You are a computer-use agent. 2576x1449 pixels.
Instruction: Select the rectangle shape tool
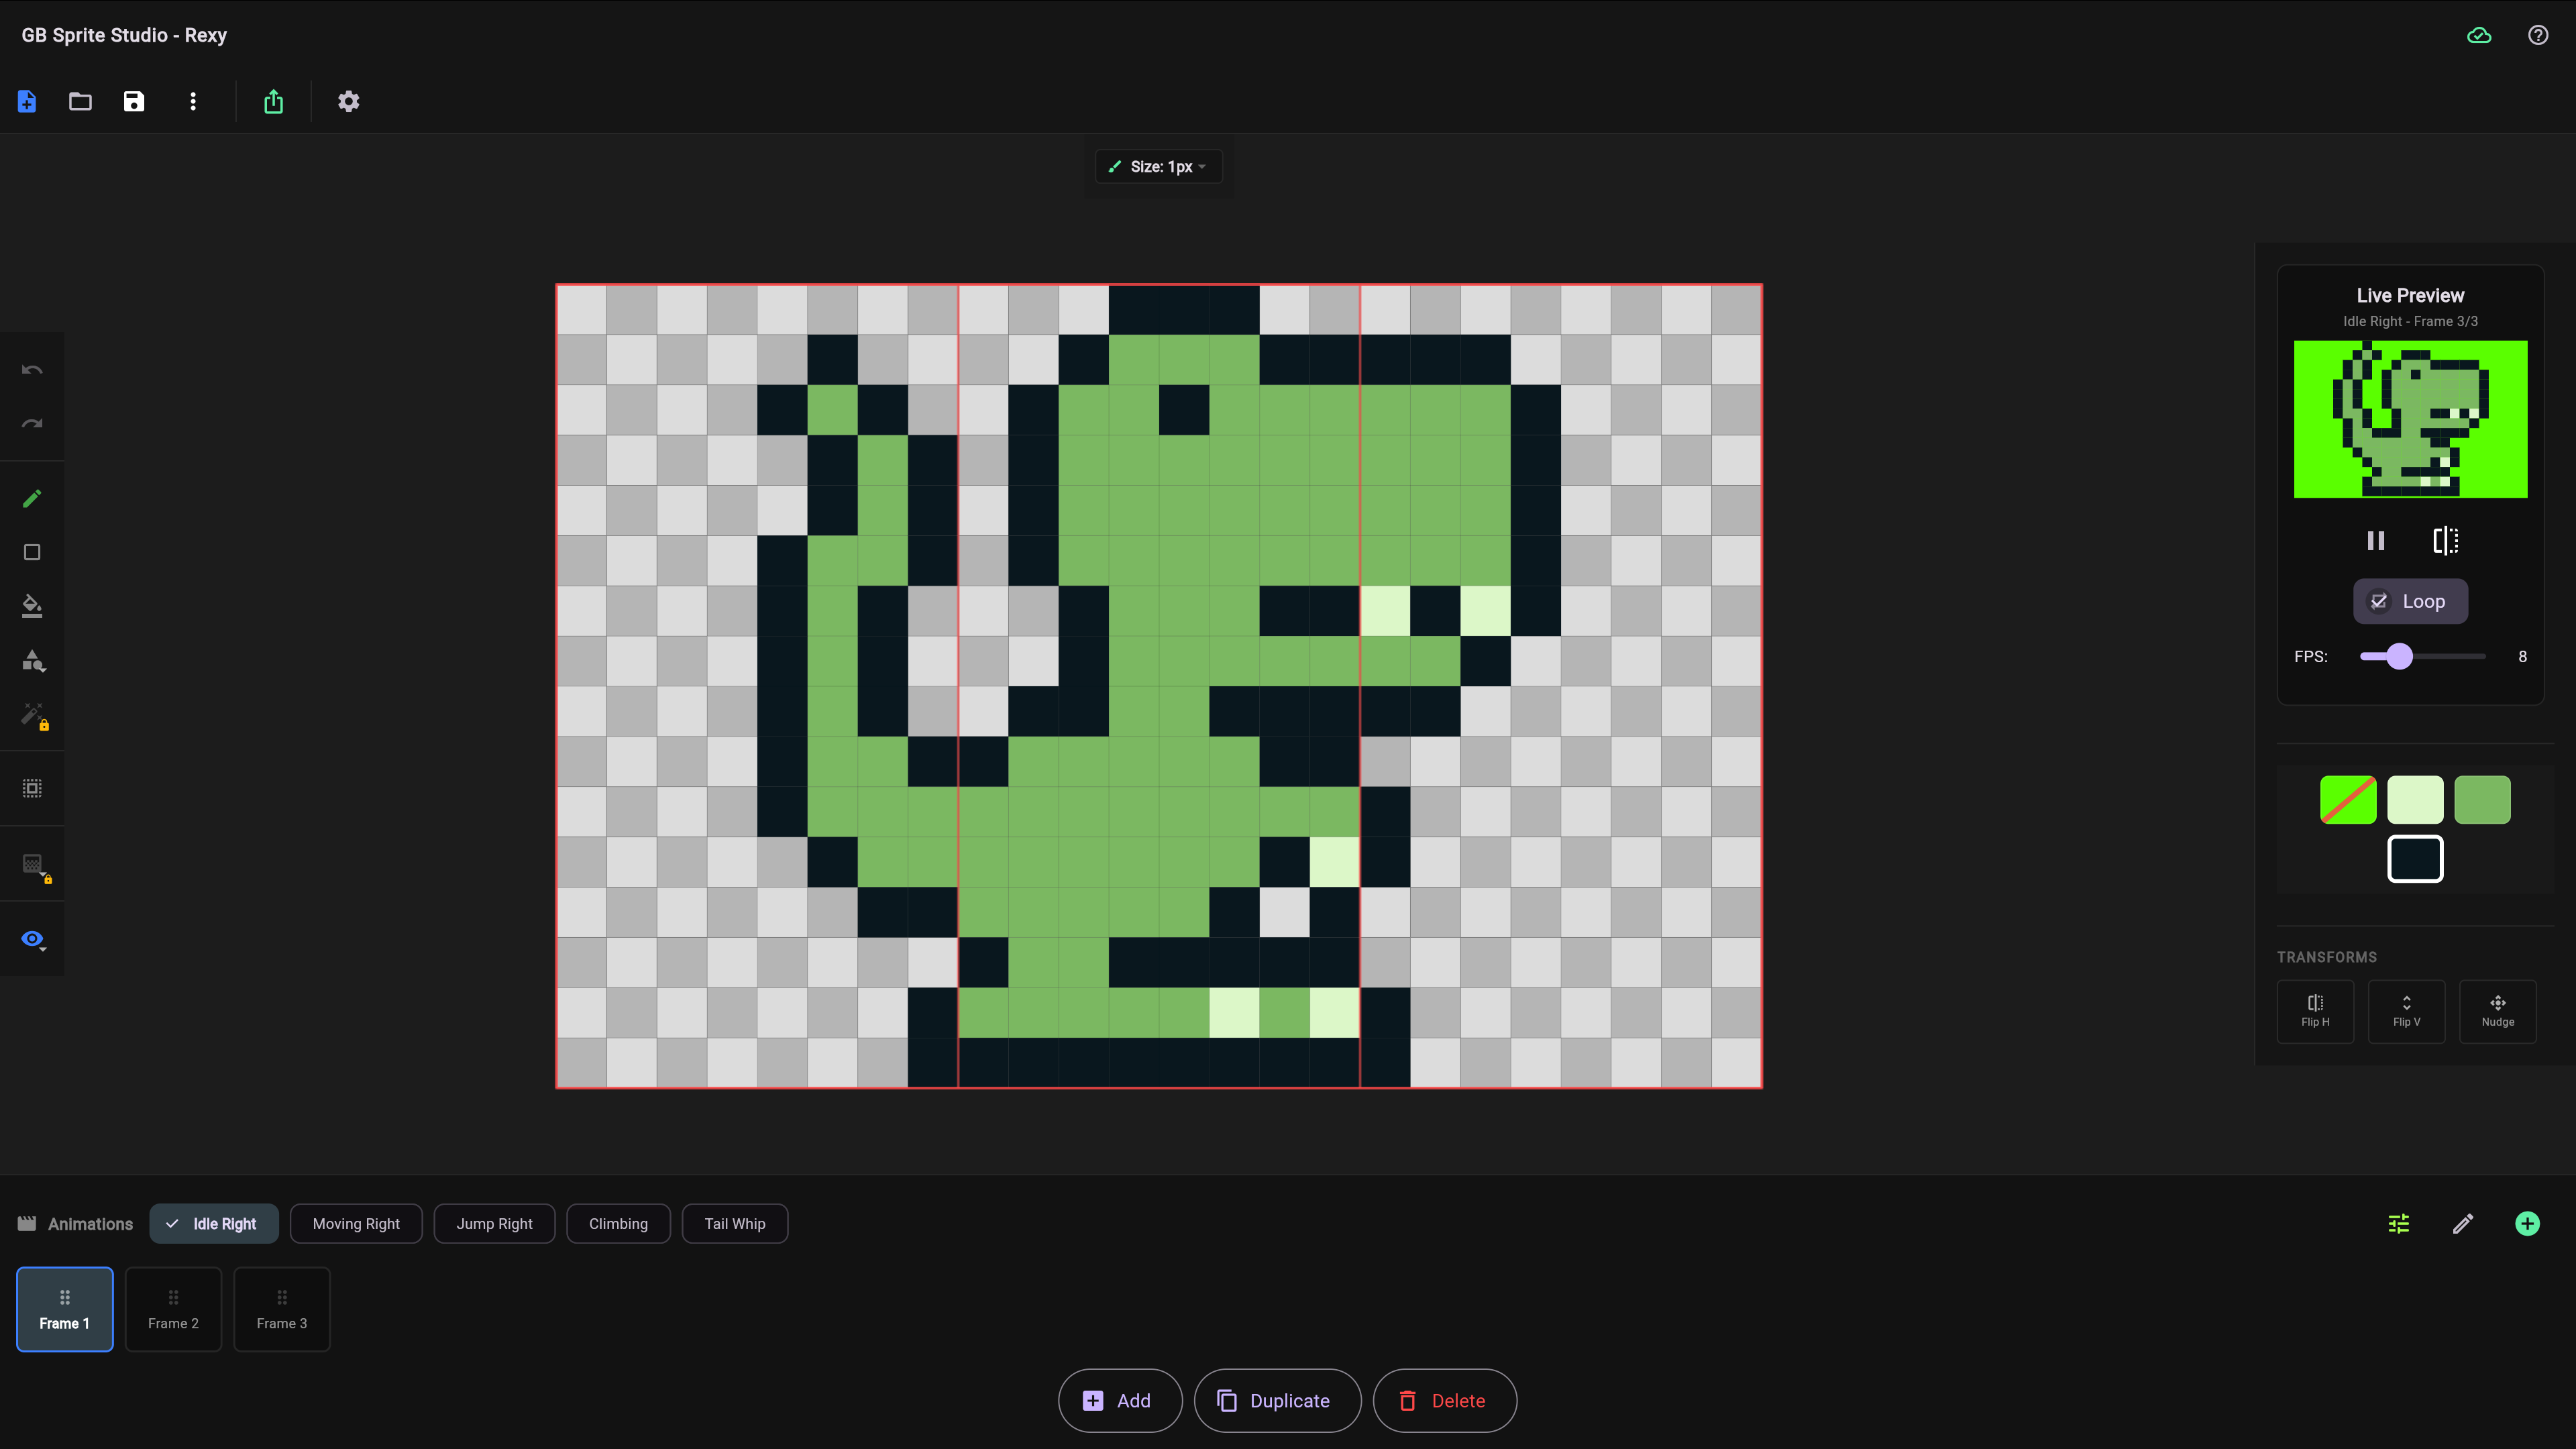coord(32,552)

---

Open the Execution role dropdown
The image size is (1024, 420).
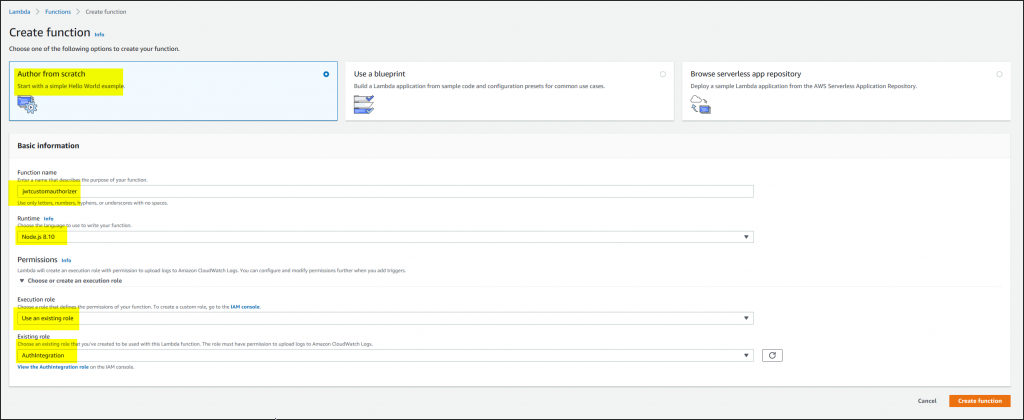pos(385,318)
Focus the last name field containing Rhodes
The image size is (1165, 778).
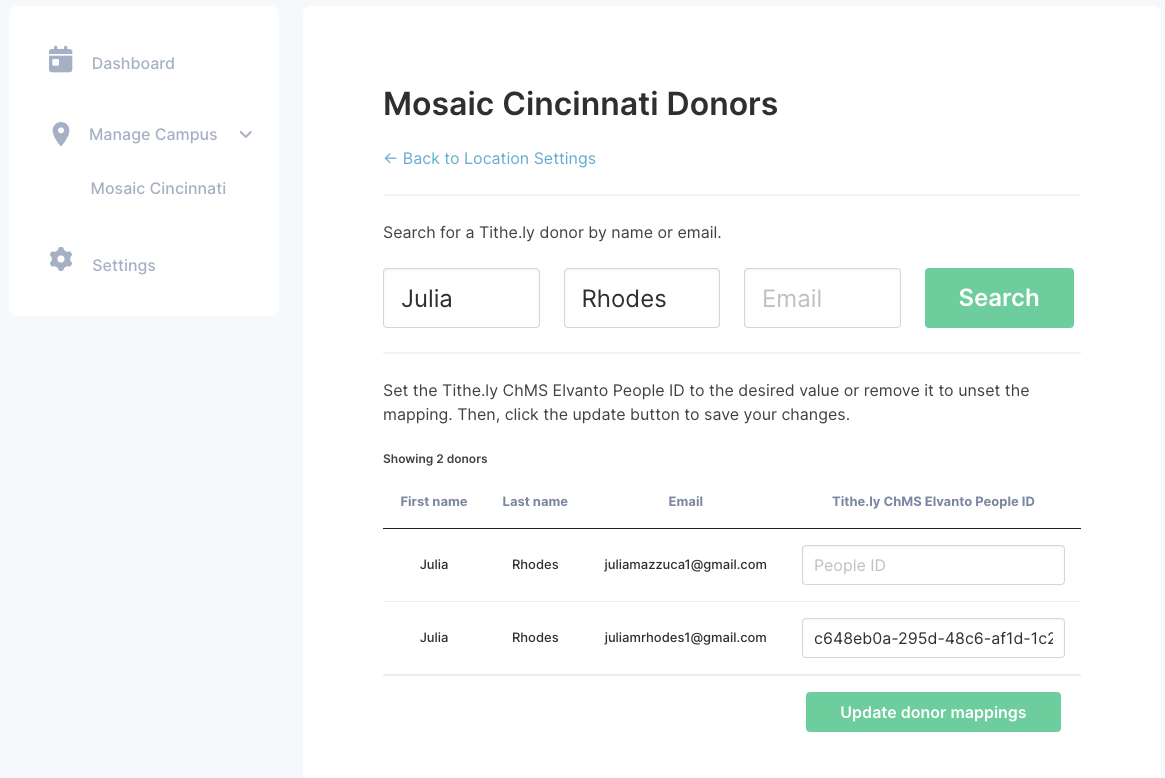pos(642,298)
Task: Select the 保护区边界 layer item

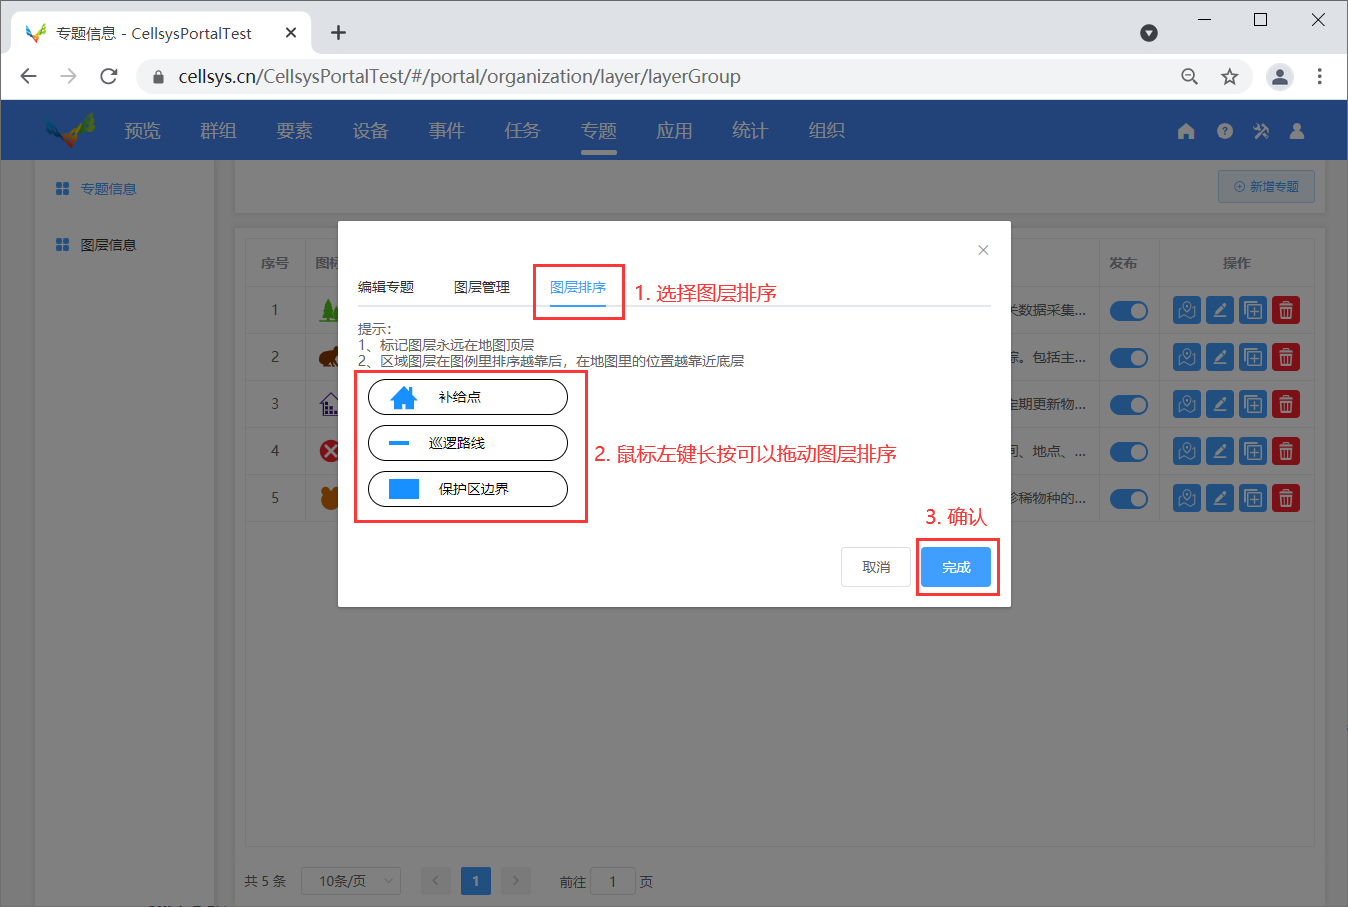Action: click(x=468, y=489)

--

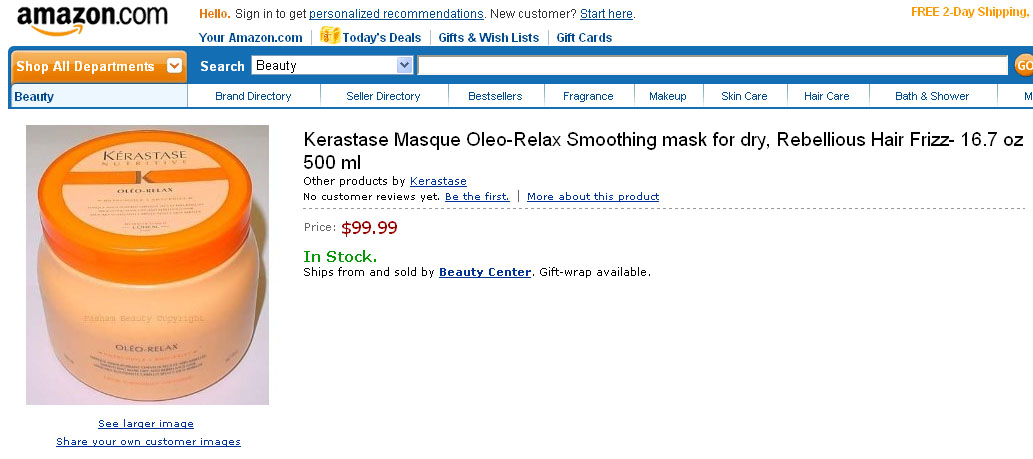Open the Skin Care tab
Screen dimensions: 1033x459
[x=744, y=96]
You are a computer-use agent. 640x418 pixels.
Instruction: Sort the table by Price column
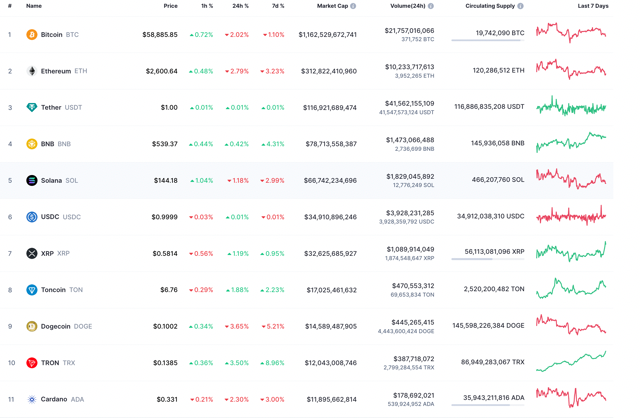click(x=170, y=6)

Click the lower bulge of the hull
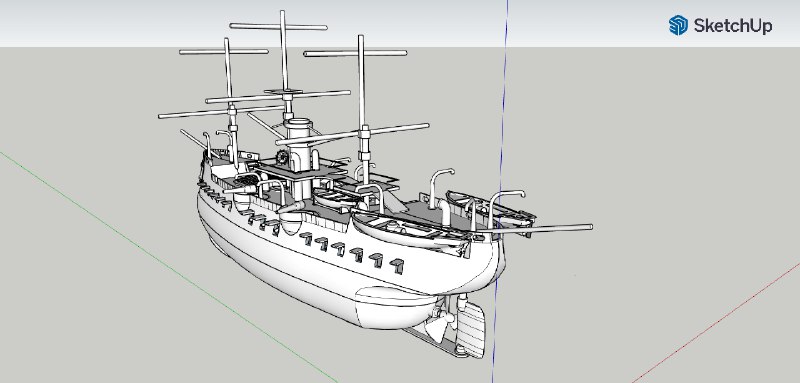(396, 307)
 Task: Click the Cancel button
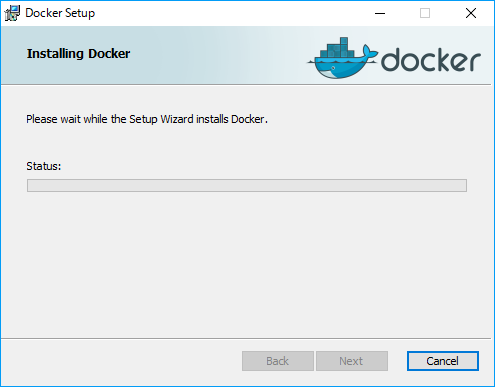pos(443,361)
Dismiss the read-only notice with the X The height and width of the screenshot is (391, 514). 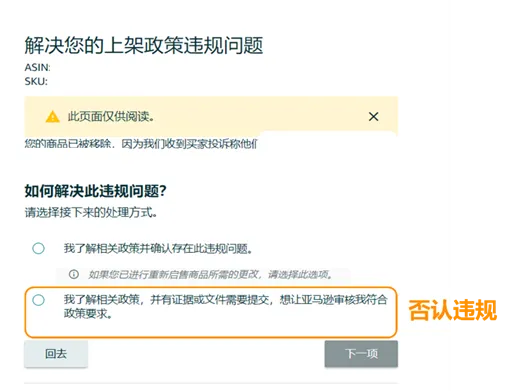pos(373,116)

**Exercise goal**
Arrange the lines between the one holding "You are a computer-use agent. 2576x1449" and the one holding "coord(32,552)", inclusive, as a Markdown table with the columns Row and Text. Number each row, skip blank lines, and leave the pictures out.

**Solved exercise**
| Row | Text |
|---|---|
| 1 | You are a computer-use agent. 2576x1449 pixels. |
| 2 | Instruction: Select the rectangle shape tool |
| 3 | coord(32,552) |